Solving Systems Using Matrices

Solve Using the Inverse

The inverse of a matrix can be used to solve a matrix equation of the form

AX=B

To solve an algebraic equation of the form $ax=b$ where $a\neq0$ , multiply both sides of the equation by the multiplicative inverse of $a$ . Similarly, to solve a matrix equation of the form $AX=B$ , multiply both sides of the equation by the inverse of $A$ .

Since matrix multiplication is not commutative, be sure to multiply both sides by $A^{-1}$ in the same order. Use $A^{-1}$ as the first factor in each product.

Solving a Matrix Equation Using the Inverse

Solve the matrix equation

CX=D

C=\begin{bmatrix} 2 & 5 \\ 3 & 9 \end{bmatrix}\hspace{20pt}D=\begin{bmatrix} \phantom{-}0 & -1 \\ -2 & \phantom{-}3 \end{bmatrix}

Write the equation using matrices.

\begin{aligned}CX&=D\\\begin{bmatrix} 2 & 5 \\ 3 & 9 \end{bmatrix}X&= \begin{bmatrix} \phantom{-}0 & -1 \\ -2 & \phantom{-}3 \end{bmatrix}\end{aligned}

Use any method to identify the inverse of

C

C^{-1}=\begin{bmatrix}\phantom{-}3&-\frac{5}{3}\\[0.5em]-1&\phantom{-}\frac{2}{3} \end{bmatrix}

Multiply both sides of the matrix equation by

C^{-1}

\begin{bmatrix}\phantom{-}3&-\frac{5}{3}\\[0.5em]-1&\phantom{-}\frac{2}{3} \end{bmatrix} \begin{bmatrix} 2 & 5 \\ 3 & 9 \end{bmatrix}X= \begin{bmatrix}\phantom{-}3&-\frac{5}{3}\\[0.5em]-1&\phantom{-}\frac{2}{3} \end{bmatrix} \begin{bmatrix} \phantom{-}0 & -1 \\ -2 & \phantom{-}3 \end{bmatrix}

Simplify the left side of the equation.

\begin{bmatrix}1&0\\0&1 \end{bmatrix}X=\begin{bmatrix}\phantom{-}3&-\frac{5}{3}\\[0.5em]-1&\phantom{-}\frac{2}{3} \end{bmatrix} \begin{bmatrix} \phantom{-}0 & -1 \\ -2 & \phantom{-}3 \end{bmatrix}

The left side simplifies to

IX

because the product of a matrix and its inverse is the identity matrix.
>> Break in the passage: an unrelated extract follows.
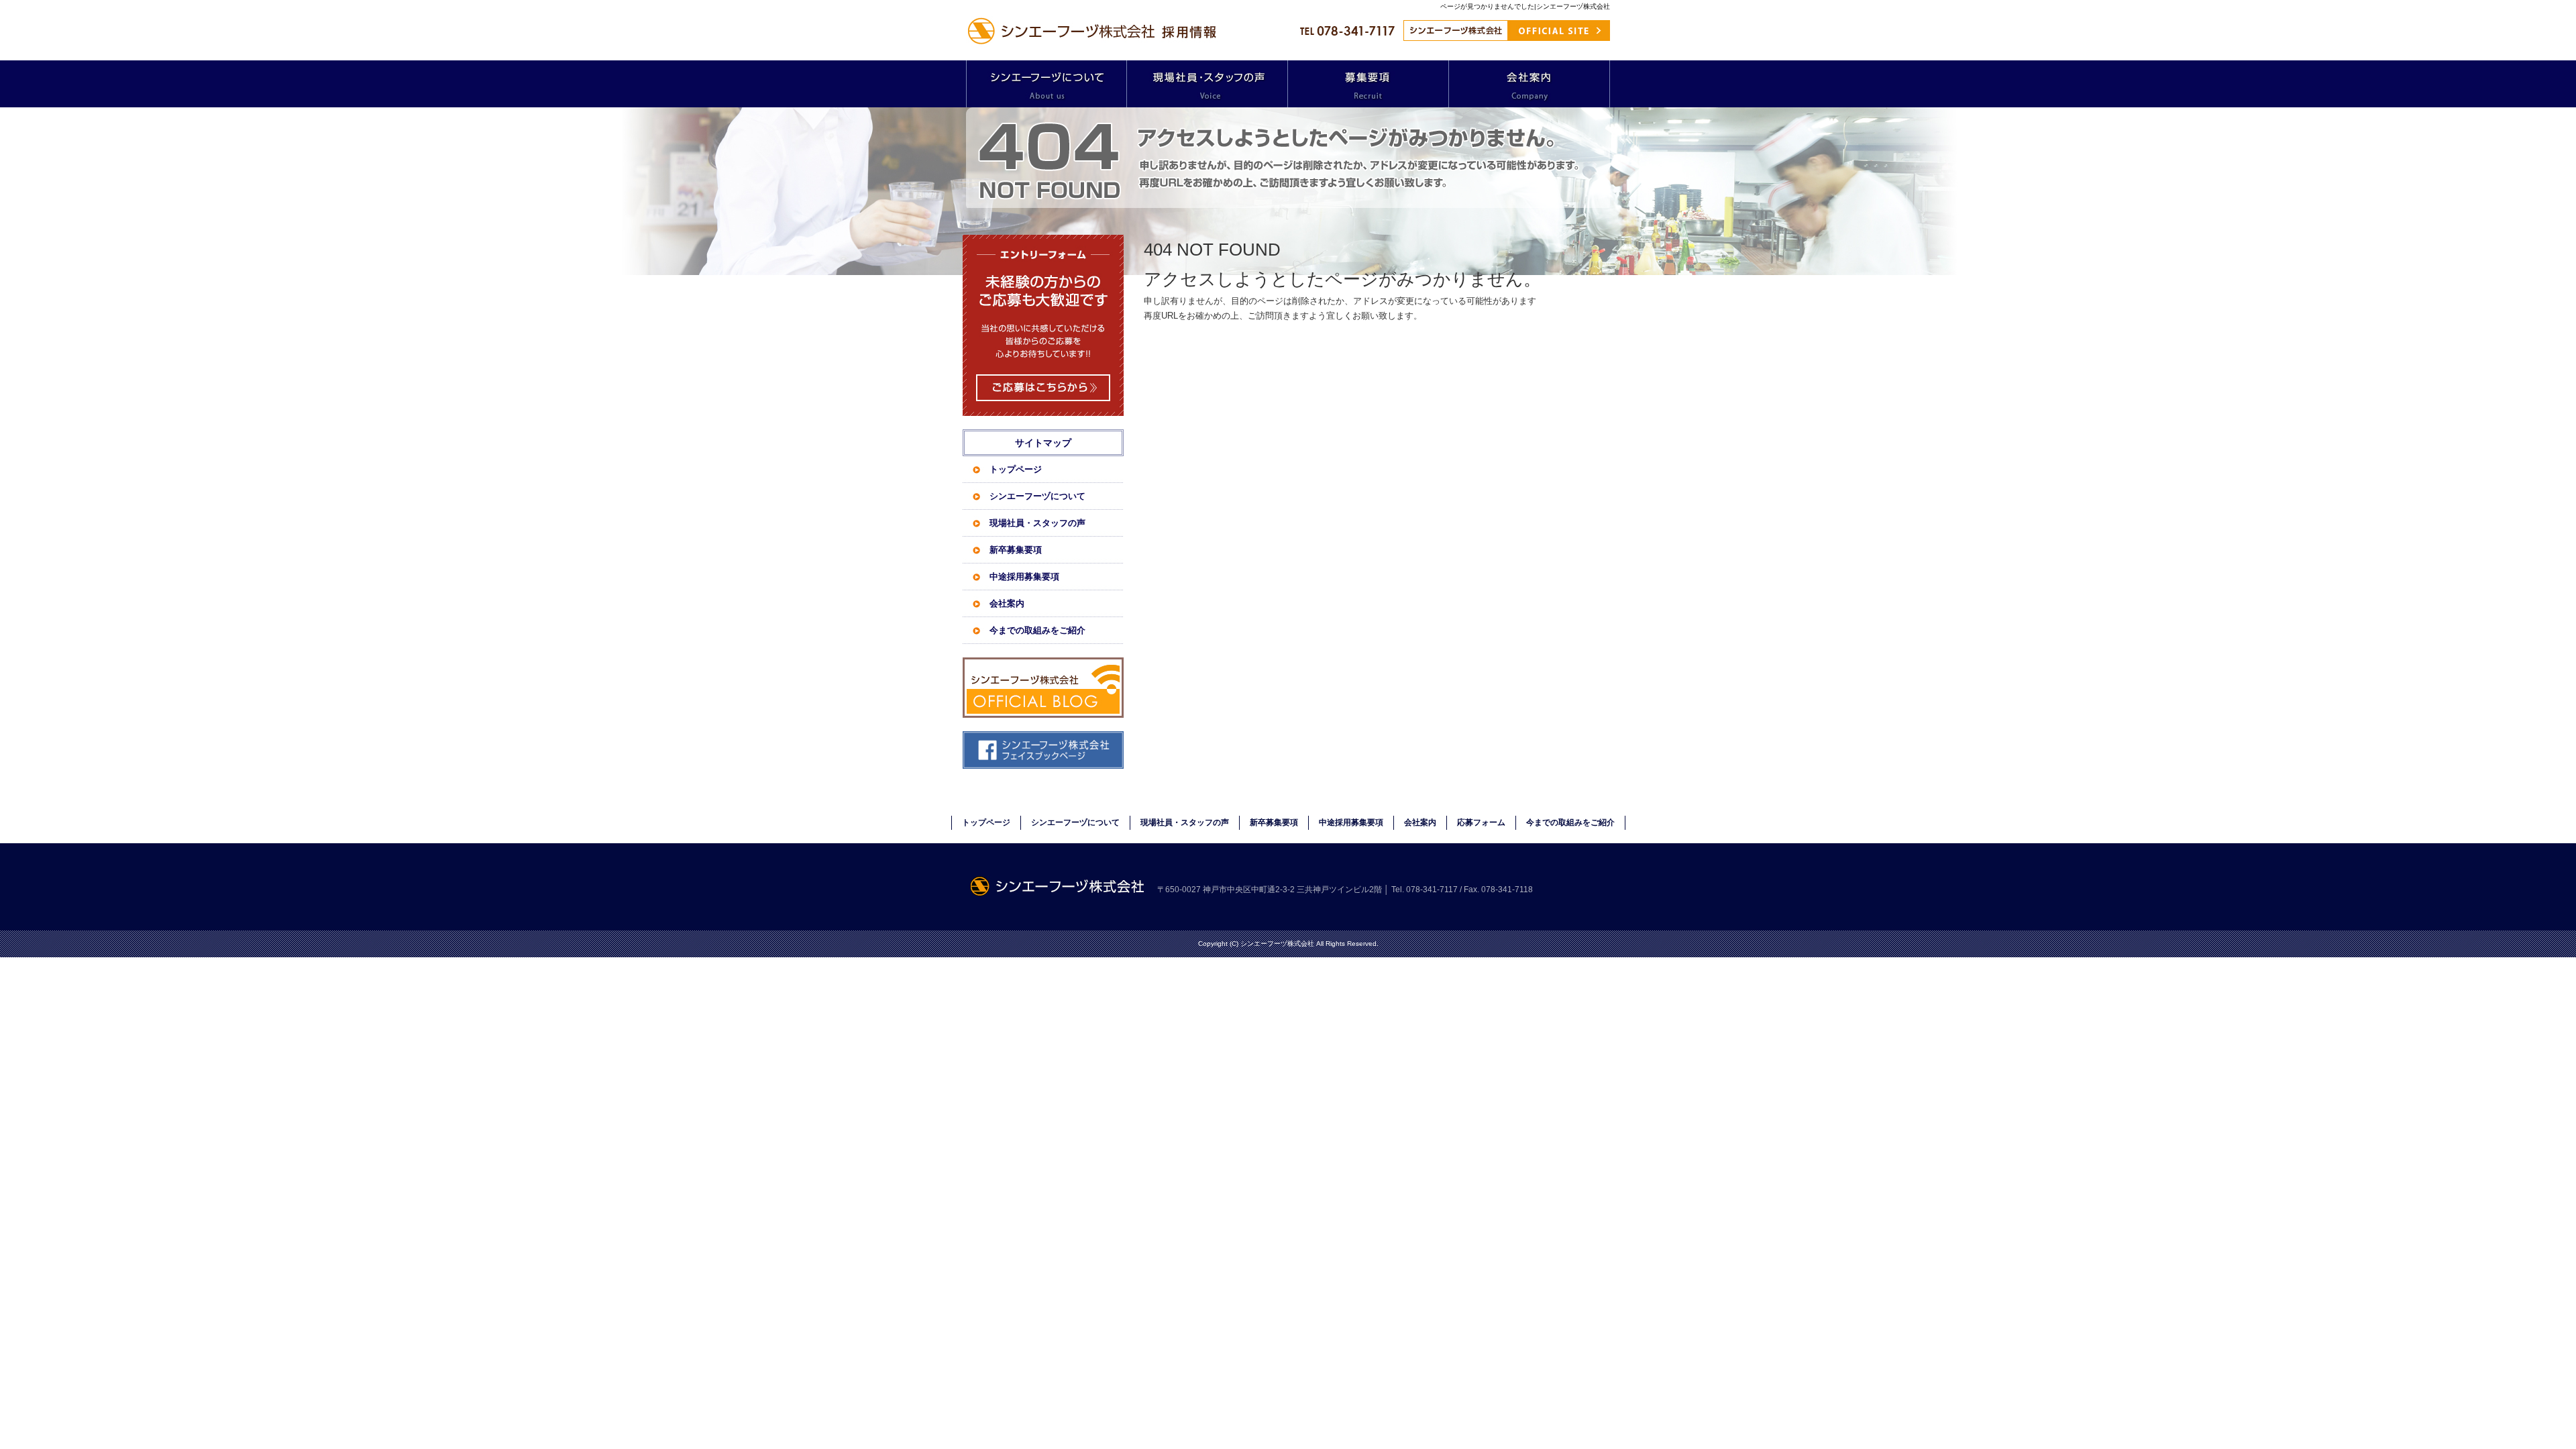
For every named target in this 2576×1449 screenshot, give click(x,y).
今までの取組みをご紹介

Use matrix multiplication to simplify the right side of the equation.

\begin{bmatrix}1&0\\0&1 \end{bmatrix}X=\overset{\text{Matrix }C^{-1}}{\begin{bmatrix}\phantom{-}3&-\frac{5}{3}\\[0.5em]-1&\phantom{-}\frac{2}{3} \end{bmatrix}} \overset{\text{Matrix }D}{\begin{bmatrix} \phantom{-}0 & -1 \\ -2 & \phantom{-}3 \end{bmatrix}}

Calculate the entries for the first row. Multiply each entry in

\text{{\color{#c42126}{row 1 of matrix}}}

{\color{#c42126}{C^{-1}}}

by each entry in all

\text{{\color{#0047af}{columns of matrix}}}

{\color{#0047af}{D}}

. Then add the products.

\begin{aligned}{\color{#c42126} 3}\cdot{\color{#0047af} 0}+{\color{#c42126} \left(-\frac{5}{3} \right )}\cdot{\color{#0047af} \left(-2 \right )}=\frac{10}{3}\\{\color{#c42126} 3}\cdot{\color{#0047af} \left(-1 \right )}+{\color{#c42126} \left(-\frac{5}{3} \right )}\cdot{\color{#0047af} 3}=-8\end{aligned}

Calculate the entries for the second row. Calculate the entries for the first row. Multiply each entry in

\text{{\color{#c42126}{row 2 of matrix}}}

{\color{#c42126}{C^{-1}}}

by each entry in all

\text{{\color{#0047af}{columns of matrix}}}

{\color{#0047af}{D}}

. Then add the products.

\begin{gathered}{\color{#c42126} -1}\cdot{\color{#0047af} 0}+{\color{#c42126} \frac{2}{3} }\cdot{\color{#0047af} \left(-2 \right )}=-\frac{4}{3}\\{\color{#c42126} -1}\cdot{\color{#0047af} \left(-1 \right )}+{\color{#c42126} \frac{2}{3} }\cdot{\color{#0047af} 3}=3\end{gathered}

Write the product on the right side of the equation.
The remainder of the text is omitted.